- _BRANO CITATO_:
^^^^
Per la quinta domenica di fila, l’Angelus di Papa Francesco sarà diffuso esclusivamente in forma scritta. Il Pontefice, ricoverato dal 14 febbraio presso il Policlinico Gemelli di Roma a causa di una polmonite bilaterale, continua il suo percorso di recupero.
In serata, la Sala Stampa Vaticana fornirà aggiornamenti sulla giornata del Papa, mentre l’ultimo bollettino medico, rilasciato ieri sera, offre un quadro cautamente ottimista sulle sue condizioni.
Secondo quanto riferito dall’equipe medica che lo ha in cura, «le condizioni cliniche sono rimaste stabili, confermando i progressi evidenziati nell’ultima settimana». Il Santo Padre sta proseguendo con l’ossigenoterapia ad alti flussi, un trattamento che ha permesso di ridurre gradualmente la necessità di ventilazione meccanica non invasiva durante le ore notturne.
Tuttavia, Papa Francesco richiede ancora cure ospedaliere, affiancate da fisioterapia motoria e respiratoria, che stanno portando a «ulteriori, graduali miglioramenti». Il prossimo bollettino medico è atteso non prima di martedì o mercoledì.
La carezza dei bambini: un gesto di affetto e speranza
Nonostante le limitazioni imposte dalla malattia, oggi il Pontefice riceverà un segno di vicinanza speciale. Alle 11:30, una delegazione di circa cento bambini si riunirà nel piazzale del Policlinico Gemelli per esprimere il loro affetto attraverso pensieri e disegni raccolti in questo mese, tutti dedicati alla pronta guarigione del Papa.
A guidare l’iniziativa sarà padre Enzo Fortunato, presidente del pontificio comitato della Giornata mondiale dei bambini, che ha commentato: «I bimbi sono il Vangelo disegnato a colori, in loro c’è un mondo che ancora sa sognare».
Dopo le 12, un gruppo ristretto di bambini porterà un mazzo di rose bianche nella cappellina del Gemelli, un gesto simbolico che vuole rappresentare la purezza e la speranza di cui i più piccoli sono portatori. Questo momento di tenerezza si inserisce in un contesto di apprensione ma anche di fiducia, mentre la comunità cattolica e non solo segue con attenzione l’evolversi della salute del Papa.
^^^^
- _RIGHE FORNITE_:

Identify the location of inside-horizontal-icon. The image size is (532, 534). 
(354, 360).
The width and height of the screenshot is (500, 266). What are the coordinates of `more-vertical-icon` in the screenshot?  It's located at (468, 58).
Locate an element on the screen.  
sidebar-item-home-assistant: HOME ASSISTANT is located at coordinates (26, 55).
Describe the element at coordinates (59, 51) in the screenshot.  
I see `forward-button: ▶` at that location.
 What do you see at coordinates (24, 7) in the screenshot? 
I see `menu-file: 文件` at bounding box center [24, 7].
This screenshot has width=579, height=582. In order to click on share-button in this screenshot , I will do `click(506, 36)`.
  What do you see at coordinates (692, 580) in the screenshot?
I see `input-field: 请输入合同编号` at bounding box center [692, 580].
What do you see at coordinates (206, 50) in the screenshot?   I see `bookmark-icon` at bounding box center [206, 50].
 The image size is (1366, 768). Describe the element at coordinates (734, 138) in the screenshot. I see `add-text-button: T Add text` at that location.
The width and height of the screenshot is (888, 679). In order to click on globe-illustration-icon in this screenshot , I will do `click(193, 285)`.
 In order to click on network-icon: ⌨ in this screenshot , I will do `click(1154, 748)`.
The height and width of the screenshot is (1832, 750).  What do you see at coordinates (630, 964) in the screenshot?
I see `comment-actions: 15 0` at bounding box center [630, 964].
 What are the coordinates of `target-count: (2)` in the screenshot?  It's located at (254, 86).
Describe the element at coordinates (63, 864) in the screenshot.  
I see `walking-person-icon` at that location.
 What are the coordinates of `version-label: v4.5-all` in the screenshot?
^^^^
- _ISTRUZIONI DEL COMPITO_: Riscrivi la parte dell'articolo sul ricovero del Papa che si apre con le parole contenenti "Per la quinta" e si chiude con "sulle sue condizioni.", sostituendo "Sala Stampa Vaticana" con "Santa Sede". Le righe riportate provengono da un'altra fonte.

- _RISULTATO DEL COMPITO_:
Per la quinta domenica di fila, l’Angelus di Papa Francesco sarà diffuso esclusivamente in forma scritta. Il Pontefice, ricoverato dal 14 febbraio presso il Policlinico Gemelli di Roma a causa di una polmonite bilaterale, continua il suo percorso di recupero.
In serata, la Santa Sede fornirà aggiornamenti sulla giornata del Papa, mentre l’ultimo bollettino medico, rilasciato ieri sera, offre un quadro cautamente ottimista sulle sue condizioni.